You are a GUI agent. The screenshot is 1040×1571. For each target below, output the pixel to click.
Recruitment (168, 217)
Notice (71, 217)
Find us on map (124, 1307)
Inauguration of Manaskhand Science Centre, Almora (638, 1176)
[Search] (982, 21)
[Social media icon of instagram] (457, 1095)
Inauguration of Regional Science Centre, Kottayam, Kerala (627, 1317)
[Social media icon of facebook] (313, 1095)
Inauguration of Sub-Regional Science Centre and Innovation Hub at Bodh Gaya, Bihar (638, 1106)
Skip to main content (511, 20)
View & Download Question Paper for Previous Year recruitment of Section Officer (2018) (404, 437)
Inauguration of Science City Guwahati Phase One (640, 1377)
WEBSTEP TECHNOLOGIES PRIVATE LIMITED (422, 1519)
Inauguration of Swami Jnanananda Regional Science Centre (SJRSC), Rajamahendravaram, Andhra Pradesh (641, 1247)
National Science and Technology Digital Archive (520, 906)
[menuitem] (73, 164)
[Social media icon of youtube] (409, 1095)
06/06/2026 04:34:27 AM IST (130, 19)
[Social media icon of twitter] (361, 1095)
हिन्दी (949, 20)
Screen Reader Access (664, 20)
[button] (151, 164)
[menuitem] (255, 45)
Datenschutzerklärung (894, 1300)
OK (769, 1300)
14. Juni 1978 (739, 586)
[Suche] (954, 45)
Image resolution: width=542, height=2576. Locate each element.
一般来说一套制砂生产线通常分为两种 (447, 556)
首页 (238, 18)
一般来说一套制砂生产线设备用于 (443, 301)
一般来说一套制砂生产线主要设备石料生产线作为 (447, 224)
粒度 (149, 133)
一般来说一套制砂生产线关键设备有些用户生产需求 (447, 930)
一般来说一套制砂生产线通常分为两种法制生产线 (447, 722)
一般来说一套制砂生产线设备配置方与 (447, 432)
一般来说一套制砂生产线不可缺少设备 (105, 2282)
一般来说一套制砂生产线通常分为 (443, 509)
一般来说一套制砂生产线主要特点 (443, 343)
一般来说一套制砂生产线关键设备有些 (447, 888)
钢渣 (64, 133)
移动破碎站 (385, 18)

## 练习目标
从含有“一般来说一套制砂生产线不可缺少设备 (105, 2282)”的那一行开始，一直到记录末尾，把这些行重写一遍，将“钢渣”替换为“矿渣”，其余内容保持不变。

## 练习答案
一般来说一套制砂生产线不可缺少设备 (105, 2282)
一般来说一套制砂生产线通常分为 (443, 509)
一般来说一套制砂生产线主要特点 (443, 343)
一般来说一套制砂生产线关键设备有些 (447, 888)
矿渣 (64, 133)
移动破碎站 (385, 18)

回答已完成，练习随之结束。